5. Del resto, non può non tenersi conto della specificità dell'indennità di accompagnamento, che costituisce -una particolare provvidenza in favore di soggetti non autosufficienti, al fine di porli in grado di far fronte alle esigenze di accompagnamento e di assistenza che quella condizione necessariamente comporta, consentendo loro condizioni esistenziali compatibili con la dignità della persona umana- (sentenze n. 193 del 1994, n. 88 del 1993 e n. 346 del 1989).

 

Tale particolare natura della indennità di cui si tratta, la quale si concretizza in un rimborso forfettario di spesa e di oneri particolari derivanti dallo stato elevato di invalidità o di menomazione, dà ragione, in caso di difetto dei presupposti per la erogazione della stessa, del trattamento differenziato rispetto al sistema della ripetibilità delle pensioni INPS. Infatti, nella fattispecie di indennità di accompagnamento, la mancanza dei requisiti prescritti coincide con il venir meno della esigenza di spesa (o dei maggiori oneri). Pertanto, cessano anche le esigenze di rimborso: in tal caso la corresponsione dell'indennità assumerebbe, quindi, il carattere di mera locupletazione senza giustificazione.

 

Né può essere invocato il principio di irripetibilità che non è generale, ma introdotto, con alterne vicende variate nel tempo nel settore INPS in parte derogatorio rispetto ai principi regolanti l'indebito nel codice civile, in relazione a particolari esigenze in quel differente settore pensionistico, e collegato in molti casi a comportamenti e ritardi addebitabili allo stesso ente.

 

6. Sulla base delle predette considerazioni risulta la infondatezza di tutte le questioni proposte. E' anzitutto da escludere la violazione dell'art. 38, primo e secondo comma, della Costituzione: trattandosi di indennità di accompagnamento, dei cui requisiti l'interessato ha riconosciuto la mancanza, è fuori questione il diritto al mantenimento e all'assistenza sociale, né vengono compromesse le esigenze di vita, non sussistendo la necessità di quelle spese che, sole, giustificano il beneficio assistenziale della indennità di accompagnamento.

 

Né è configurabile alcuna lesione del principio di eguaglianza di cui all'art. 3 della Costituzione in relazione alla evidenziata diversità di prestazioni e di presupposti, anche in considerazione della rinuncia dell'interessato.

Cosa farai =
1/ Secondo il testo sull'indennità di accompagnamento, in che cosa si concretizza tale indennità?
2/ Riprendi per favore il testo sull'indennità di accompagnamento, proseguendo subito dopo la sua ultima frase.

Voci di dati memorizzate =
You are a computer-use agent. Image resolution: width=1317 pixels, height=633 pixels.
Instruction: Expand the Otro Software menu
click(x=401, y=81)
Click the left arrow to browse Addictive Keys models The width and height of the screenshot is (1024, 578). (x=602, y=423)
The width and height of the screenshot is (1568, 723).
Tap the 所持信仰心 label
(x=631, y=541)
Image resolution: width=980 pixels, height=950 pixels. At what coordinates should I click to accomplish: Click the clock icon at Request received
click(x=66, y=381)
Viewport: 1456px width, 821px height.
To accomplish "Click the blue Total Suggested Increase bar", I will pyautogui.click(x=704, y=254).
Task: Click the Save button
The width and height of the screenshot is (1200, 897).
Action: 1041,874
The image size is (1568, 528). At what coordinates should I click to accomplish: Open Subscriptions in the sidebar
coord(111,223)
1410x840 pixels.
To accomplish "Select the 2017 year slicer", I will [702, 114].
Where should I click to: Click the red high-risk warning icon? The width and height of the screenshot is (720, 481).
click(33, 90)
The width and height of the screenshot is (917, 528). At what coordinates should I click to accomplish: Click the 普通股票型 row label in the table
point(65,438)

Esercizi risolti =
1/ In un rimborso forfettario di spesa e di oneri particolari derivanti dallo stato elevato di invalidità o di menomazione.

2/
Parimenti, è da escludere una menomazione al diritto di difesa garantito dall'art. 24 della Costituzione, in quanto l'invalido, che subisce un accertamento negativo in ordine alla sussistenza dei requisiti prescritti, conserva ogni diritto di tutela giurisdizionale contro l'accertamento, essendo l'adesione una eventualità rimessa alla sua volontà.

 

Né è ravvisabile alcuna violazione dei principi derivanti dall' art. 2 della Costituzione, in quanto da un canto, come già sottolineato, la rinuncia al godimento non preclude la possibilità di chiedere e di fruire nel futuro della specifica forma di assistenza, quando vengano a sussistere o siano ripristinati i requisiti prescritti dalla legge; dall'altro, la garanzia della inviolabilità del diritto non equivale alla intangibilità di esso in presenza di modificazioni delle situazioni che ne costituiscono presupposto, né esclude la possibilità che l'interessato presti adesione ad un accertamento di insussistenza dei requisiti di legge, compiuto con tutte le garanzie procedimentali previste dall'ordinamento e suscettibile di sindacato giurisdizionale.

 

PER QUESTI MOTIVI

 

LA CORTE COSTITUZIONALE

 

riuniti i giudizi,

 

dichiara non fondate le questioni di legittimità costituzionale dell'art. 11, comma 4, della legge 24 dicembre 1993, n. 537 (Interventi correttivi di finanza pubblica), sollevate, in riferimento agli artt. 38, primo e secondo comma, 3 e 24 della Costituzione, dal Pretore di Vigevano, e, in riferimento agli artt. 2, 38 e 3 della Costituzione, dal Pretore di Fermo con le ordinanze in epigrafe.

 

Così deciso in Roma, nella sede della Corte costituzionale, Palazzo della Consulta, il 17 ottobre 1996.

 

Mauro FERRI, Presidente

 

Riccardo CHIEPPA, Redattore

 

Depositata in cancelleria il 5 novembre 1996.